RECORDS FOR THE TASK ▸
###

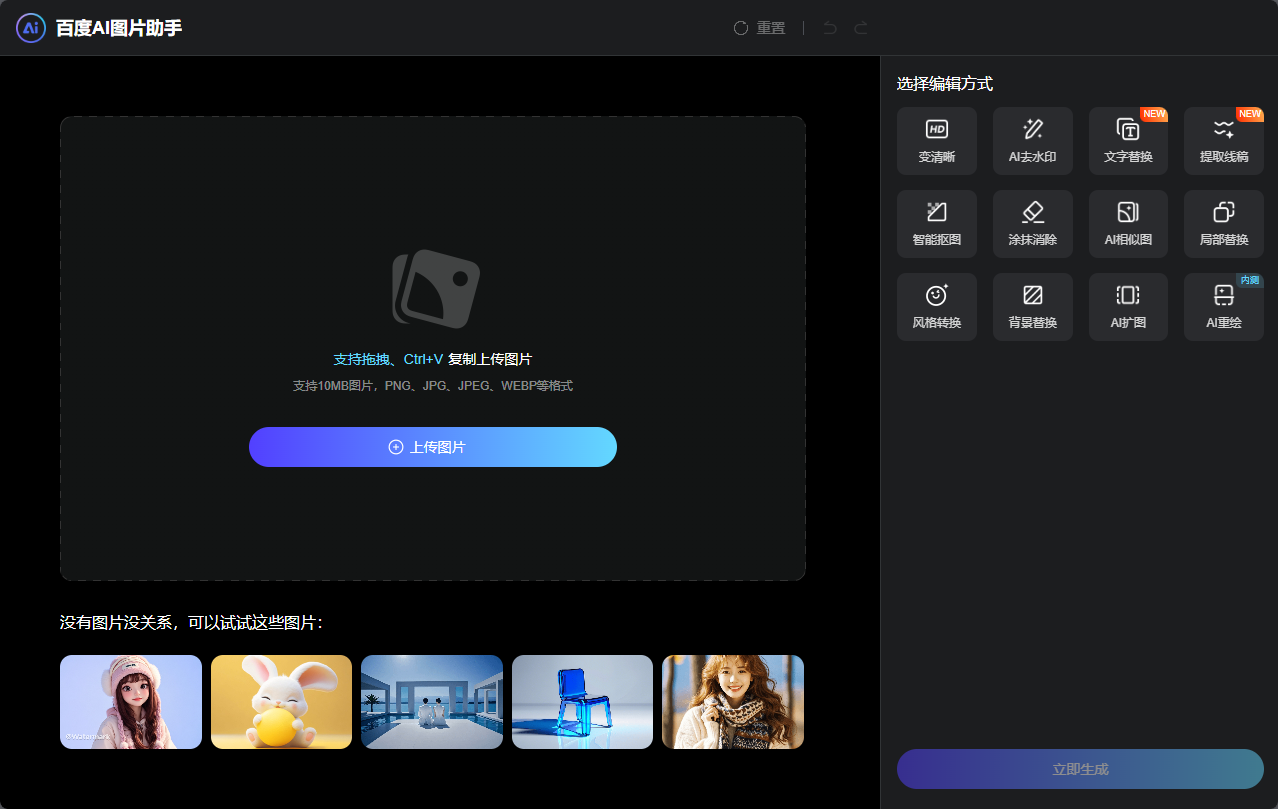Click the 百度AI图片助手 logo icon

31,28
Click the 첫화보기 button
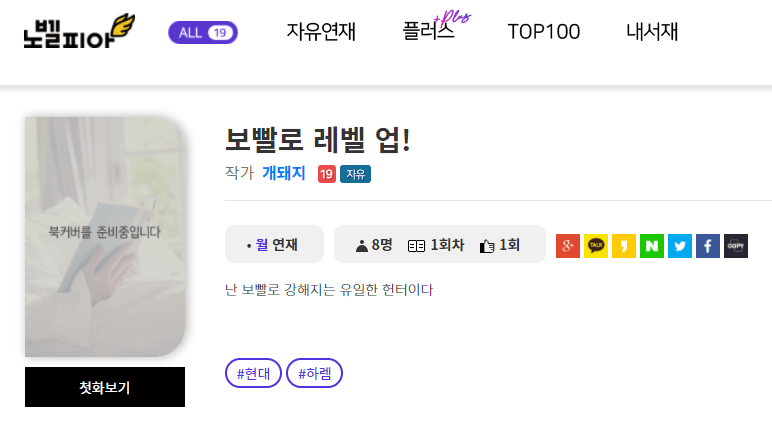 [x=105, y=387]
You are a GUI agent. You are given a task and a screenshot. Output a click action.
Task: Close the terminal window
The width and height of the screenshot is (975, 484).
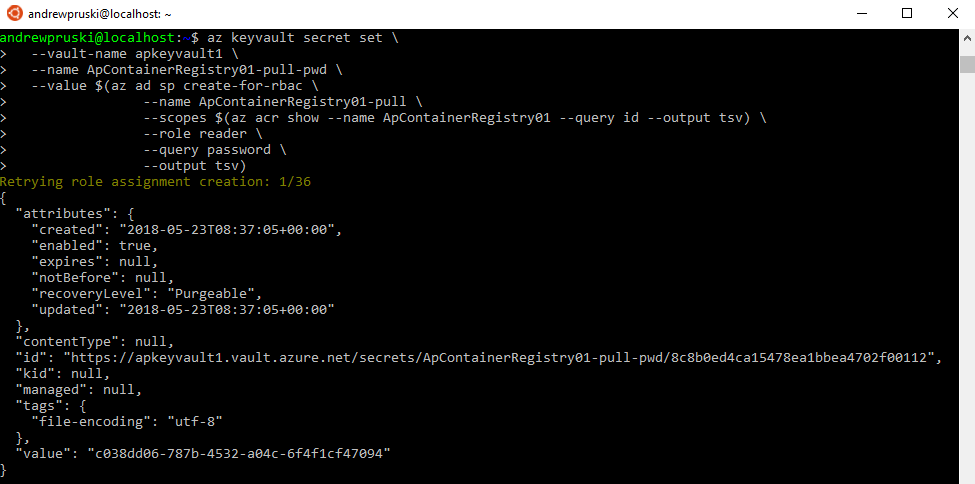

###

AIM OF THE EXERCISE ▸
In the records above, find the line containing "Click the 첫화보기 button", then please restate it and each line after it word for word, pictures excluded.

EXERCISE RESULT ▸
Click the 첫화보기 button
 [x=105, y=387]
You are a GUI agent. You are given a task and a screenshot. Output a click action.
Task: Close the terminal window
The width and height of the screenshot is (975, 484).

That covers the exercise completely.